■ DOCUMENT PASSAGE ■

Dave Sidhu at the great blog DNSI has a very illustrative example of what stinks in the ethnic ghettos of Europe in my opinion.  It turns out that Muslims that have the munchies can now satiate their cravings at their own Beurger King Muslim (BKM).  The BBC reports:

Parisian Muslims can now enjoy halal meals in an atmosphere that mimics US fast-food joints after BKM, or Beurger King Muslim, opened its doors.

BKM has set up in the northern Paris suburb of Clichy-sous-Bois, where many locals are first or second generation Muslims from former French colonies.

And half of the suburb’s population of 28,000 are aged under 25, the Agence France Presse news agency reported.

Beur is slang for a second generation North African living in France.

So let me understand this.  It mimics the atmosphere of the U.S. by essentially being a segregated establishment?  I’m torn.  I HATE this idea because all it does is serve to further segregate a community whose children sometimes seem to turn fanatical because they feel segregated against.  At the same time however it helps fight the poverty that leads to and maintains the segregation:

For most of BKM’s employees, the restaurant had “ended a long period of unemployment”, Mr Benhamid said.

One BKM worker called Hakim explained that “young people in these suburbs have trouble finding work and this restaurant will allow the hiring of young people who have no diplomas or are looking for apartments”.

■ EXERCISE DETAILS ■
Answer these questions using the blog post about Beurger King Muslim, writing each answer on its own line with the matching number:
1. In which Paris suburb did BKM open?
2. What is that suburb's population?
3. According to Mr Benhamid, what had the restaurant ended for most of its employees?

■ STORED DATA ■
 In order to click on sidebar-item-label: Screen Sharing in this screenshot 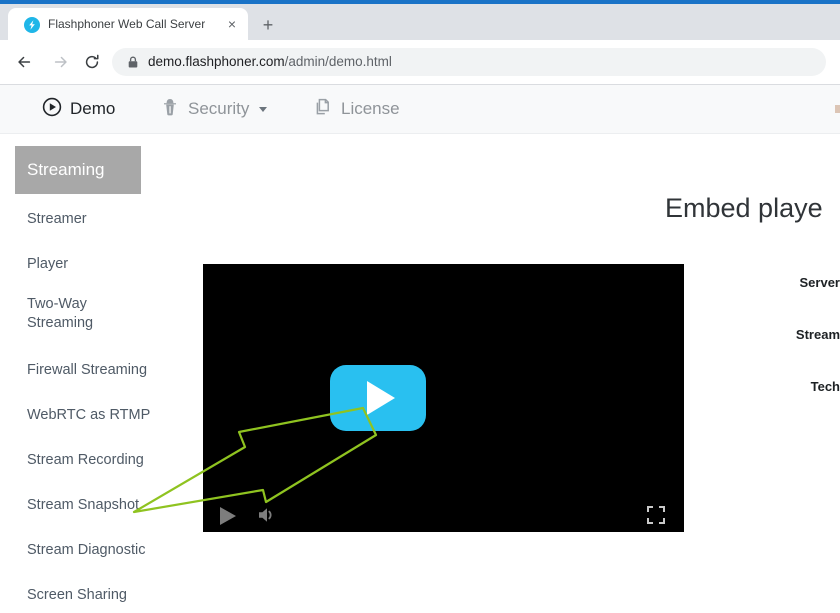, I will do `click(77, 595)`.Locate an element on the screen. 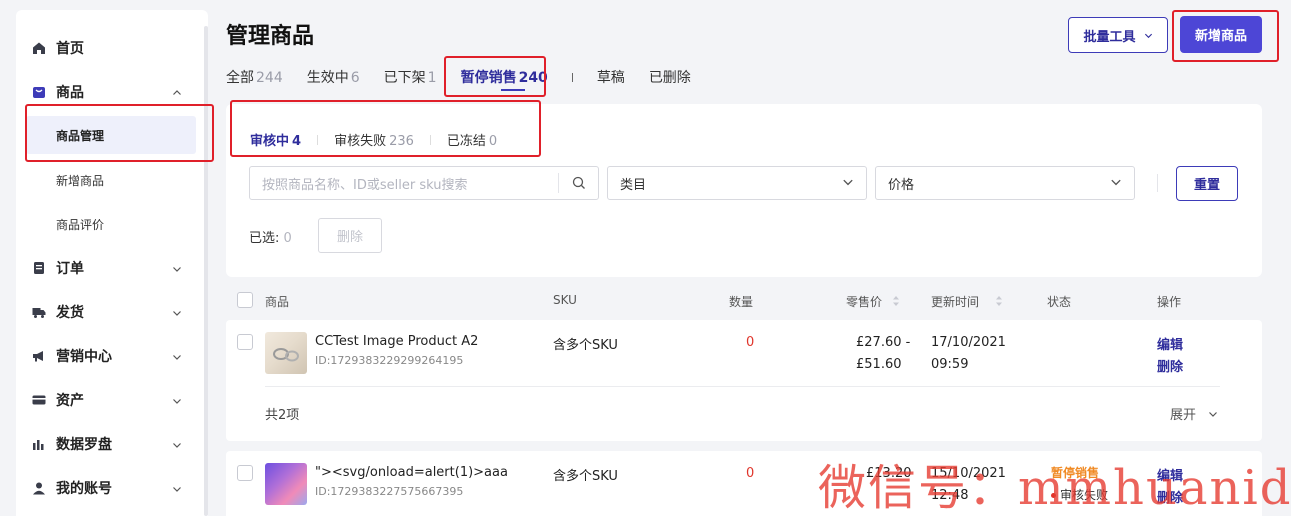 This screenshot has height=516, width=1291. sidebar-item-label: 发货 is located at coordinates (70, 313). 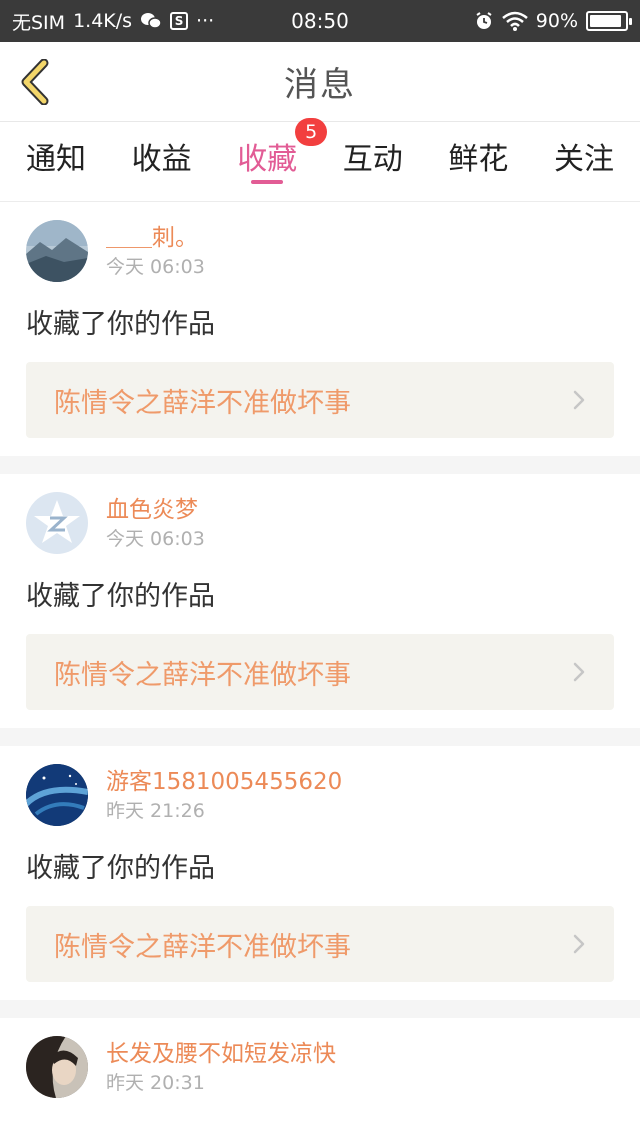 I want to click on app-s-icon: S, so click(x=180, y=21).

■ OUTPUT FOR THIS EXERCISE ■
1. Clichy-sous-Bois
2. 28,000
3. A long period of unemployment